Folha de S. Paulo


O futebol precisa evoluir, e o Brasil precisa amadurecer

É difícil morar numa cidade que está se despedaçando e dar a mínima para quem ganhou os jogos da rodada, se foi ou não gol de mão ou se o Brasileiro deve ter VAR (video assistant referee), sigla em inglês para árbitro assistente de vídeo.

Parece tudo tão superficial diante das imagens das pessoas se jogando no chão nas vielas da Rocinha, o acesso a São Conrado fechado, o ônibus na orla pegando fogo. A rotina da zona sul e parte da zona oeste da cidade foi chacoalhada como eu nunca tinha visto em cinco anos morando por aqui.

Mas nada diferente do que acontece no dia a dia de boa parte das favelas do Rio, bem longe da rotina dos ricos e remediados. Há meses crianças da rede pública têm sido impedidas constantemente de frequentar a escola. O que aconteceu nesta sexta (22) na parte mais nobre não é novidade para os pobres.

Estamos falando da cidade que sediou a Olimpíada há um ano, que viveu algumas das semanas mais festivas da sua história.

Mas, vamos lá. O grande problema do futebol é o uso do árbitro do vídeo, uma discussão desnecessária, uma perda de tempo. Negar o uso dessa tecnologia serve apenas para adiar o uso dela. O futebol precisa se modernizar, assim como já aconteceu com outros esportes.

Passamos dias discutindo se foi gol de mão ou não. Jô vai ser chamado de canalha para todo o sempre. Agora a discussão é sobre a decisão da CBF de utilizar o recurso já na próxima rodada. E dá-lhe análises e mais análises de especialistas sobre o assunto.

É muito cedo. A CBF está se precipitando. Não podem mudar as regras no meio do campeonato. É todo tipo de bobagem para adiar o inevitável. Fica a pergunta: a quem não interessa o uso do VAR? Ao público, aos jogadores, aos clubes ou aos especialistas?

Que seja liberado, que aconteçam os erros inerentes a uma mudança dessas. É claro que será uma grande revolução na história do futebol, mas os exemplos têm sido positivos. Na Europa, o árbitro de vídeo já é realidade e tem acabado com polêmicas desnecessárias. Bem, talvez seja esse o problema para os mais conservadores.

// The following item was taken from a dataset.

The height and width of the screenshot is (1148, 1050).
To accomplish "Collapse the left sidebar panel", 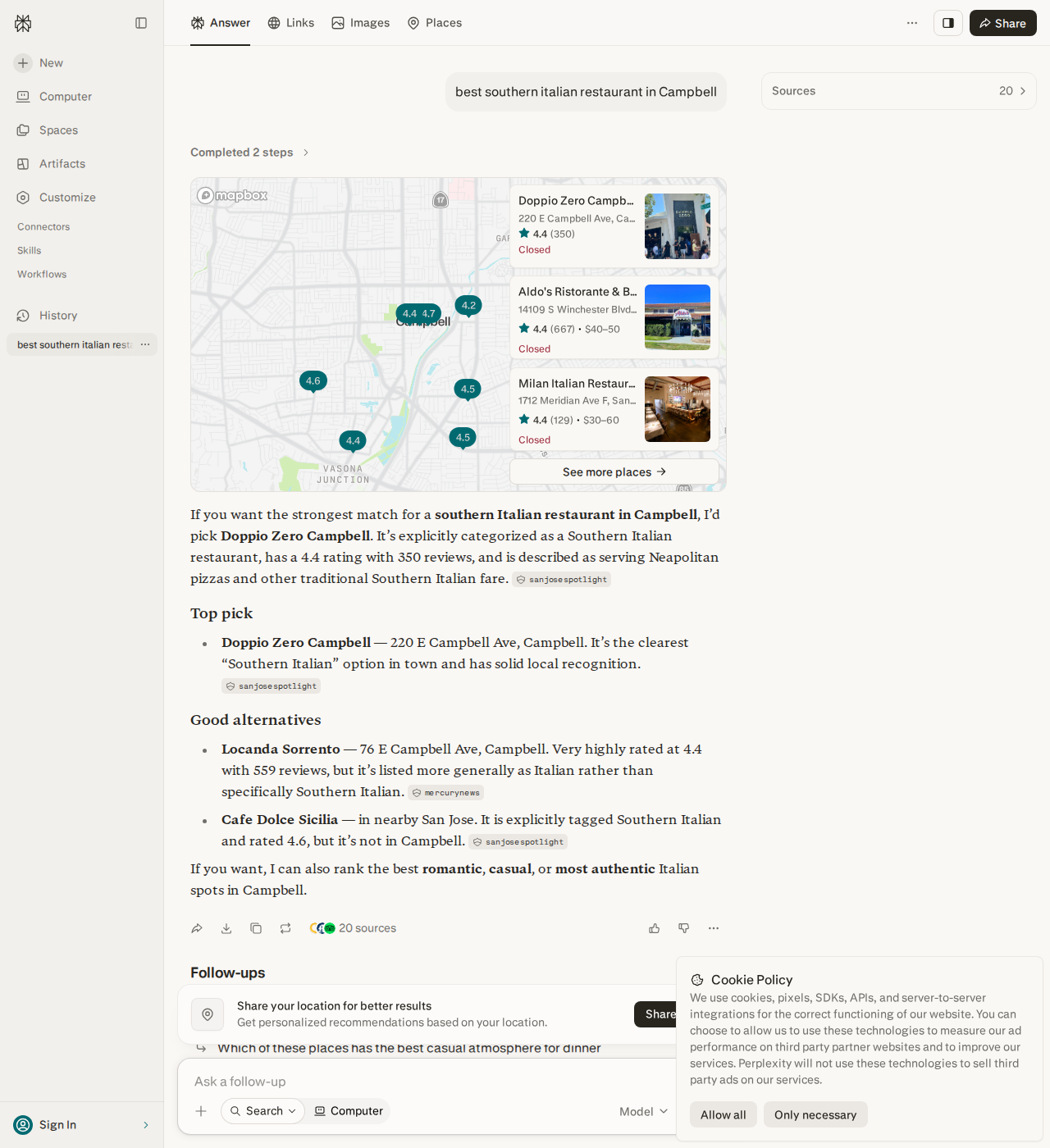I will click(141, 23).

Fica óbvio que muita gente não tem o menor interesse de colocar um fim nas divergências que aparecem no debate esportivo. E lances que poderiam ser resolvidos pela tecnologia seriam eliminados das discussões. É isso que também alimenta as mesas-redondas, as conversas de bar, os posts em redes sociais. Com o fim disso, sobra o que para ser discutido? Ora, a qualidade do futebol jogado. Mesmo que ela esteja em baixa no momento.

Os mais conservadores dizem que a tecnologia vai acabar com a emoção do jogo, vai gerar paralisações desnecessárias. Ora, tudo depende das regras. No vôlei há um limite de vezes em que o árbitro de vídeo pode ser usado, justamente para evitar o abuso. Quando é acionado, resolve a questão em menos de um minuto.

No futebol já vimos jogos serem paralisados por mais de 10 minutos pelas brigas geradas em lances polêmicos. A tecnologia resolveria isso. Resta à CBF colocar as mãos no bolso para bancar os R$ 15 milhões anuais -o que não deve ser um problema, convenhamos- e se adequar às regras da Fifa. Não tem mistério.

O futebol precisa evoluir e o Brasil precisa amadurecer. Por incrível que pareça uma coisa tem a ver com a outra.